A further UK High Court judgement was made on 20 November 2020 relating to the gender equalisation of guaranteed minimum pensions for historical transfers out of occupational pension schemes. The Company has already made an estimate of the financial impact and included this in its accounts as at 31 December 2018.
For the purposes of IFRIC14, a net pension asset is deemed to be recoverable as the Company has a right to a future refund in the event the scheme is wound-up and there remains a surplus.
The C ompany's immediate parent undertaking is Capita Insurance Services Holdings Limited, a company incorporated in England and Wales.

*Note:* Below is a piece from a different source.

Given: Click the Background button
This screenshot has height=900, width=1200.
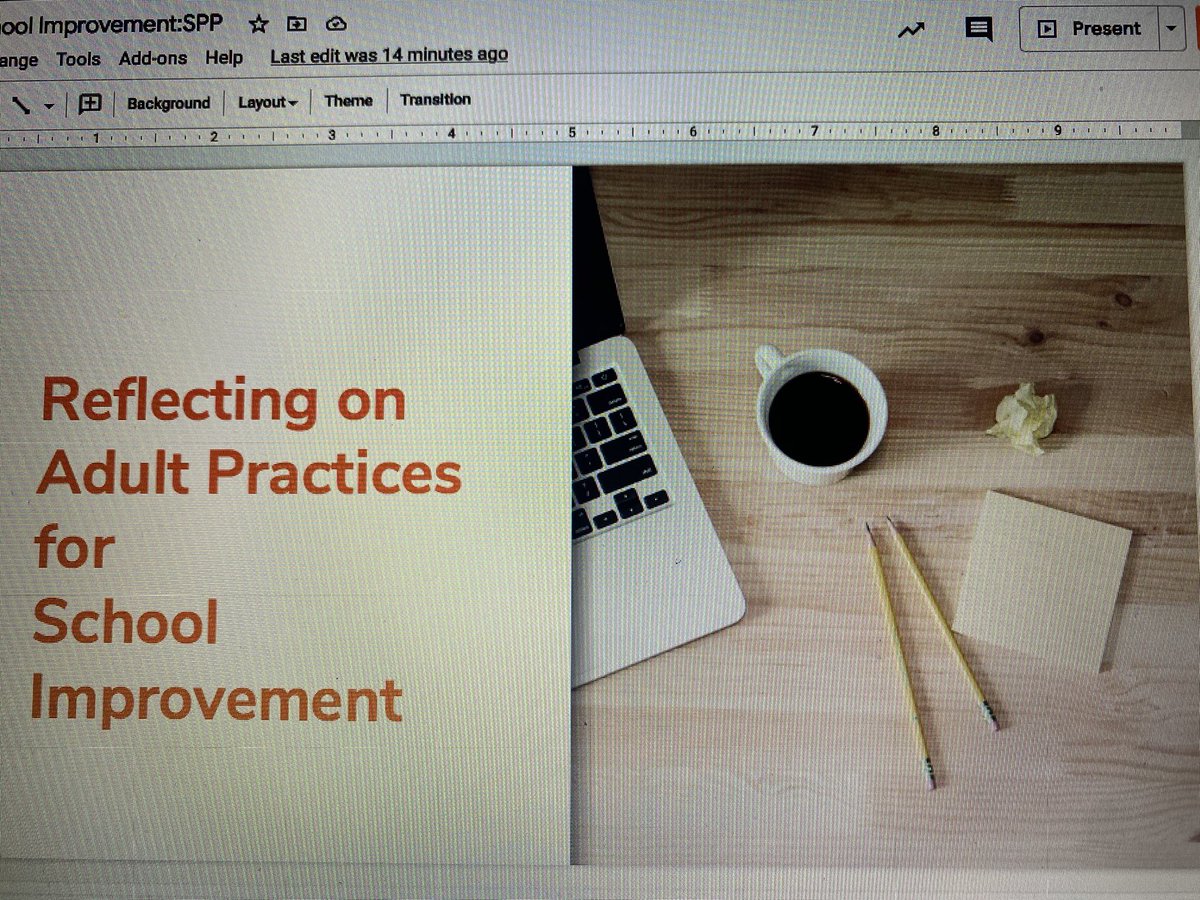Looking at the screenshot, I should (170, 102).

The Company's ultimate parent undertaking is Capita plc, a company incorporated in England and Wales. The accounts of Capita plc are available from the registered office at 65 Gresham Street, London, England, EC2V 7NQ.
The Company continues to be part of Group’s restructuring and multiyear transformation plan. On 1 January 2021, part of the business and assets of the Company was sold to Capita Employee Benefits Limited for a consideration of £ 1.07 m.
*The restatement is within intercompany receivables.